I could use a package that could look at a variable and compute the true memory used by the pointed-to data object.
Is there anything like this?
I could use a package that could look at a variable and compute the true memory used by the pointed-to data object.
Is there anything like this?
Sounds just like Base.summarysize
, but are there reasons that’s not enough? PS I have no idea what the chargeall
argument does from its description.
That looks promising. I will check it out. Thanks.
Just beware of adding the numbers reported by summarysize
if you can’t dismiss overlap. Take the example below; you shouldn’t simply add the memory usage by each variable instance because they share 8040 bytes.

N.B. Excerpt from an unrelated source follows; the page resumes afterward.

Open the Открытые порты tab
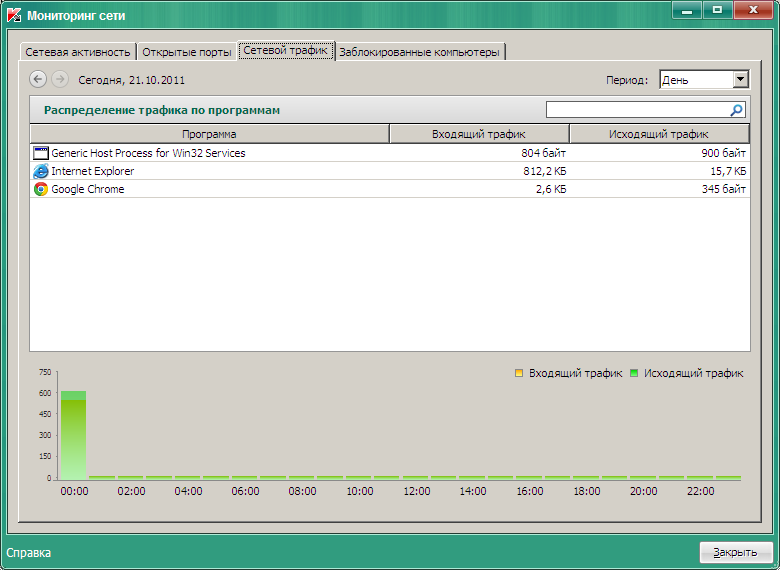The height and width of the screenshot is (570, 780). click(186, 51)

julia> x = collect(1:1000); y = Ref(x); z = Ref(x); a = 1+1im;
julia> Base.summarysize(x), Base.summarysize(y), Base.summarysize(z), Base.summarysize(a)
(8040, 8048, 8048, 16)
One thing that might do what you’re looking for is the function varinfo()
:
julia> x = randn(100,100);
julia> y = randn(1000,1000);
julia> varinfo()
name size summary
–––––––––––––––– ––––––––––– –––––––––––––––––––––––––
Base Module
CGFuns 30.709 KiB Module
Core Module
InteractiveUtils 254.409 KiB Module
Main Module
ans 7.629 MiB 1000×1000 Matrix{Float64}
x 78.164 KiB 100×100 Matrix{Float64}
y 7.629 MiB 1000×1000 Matrix{Float64}
I also have this function in my ~/.julia/config/startup.jl
:
readablesize(x) = Base.format_bytes(Base.summarysize(x))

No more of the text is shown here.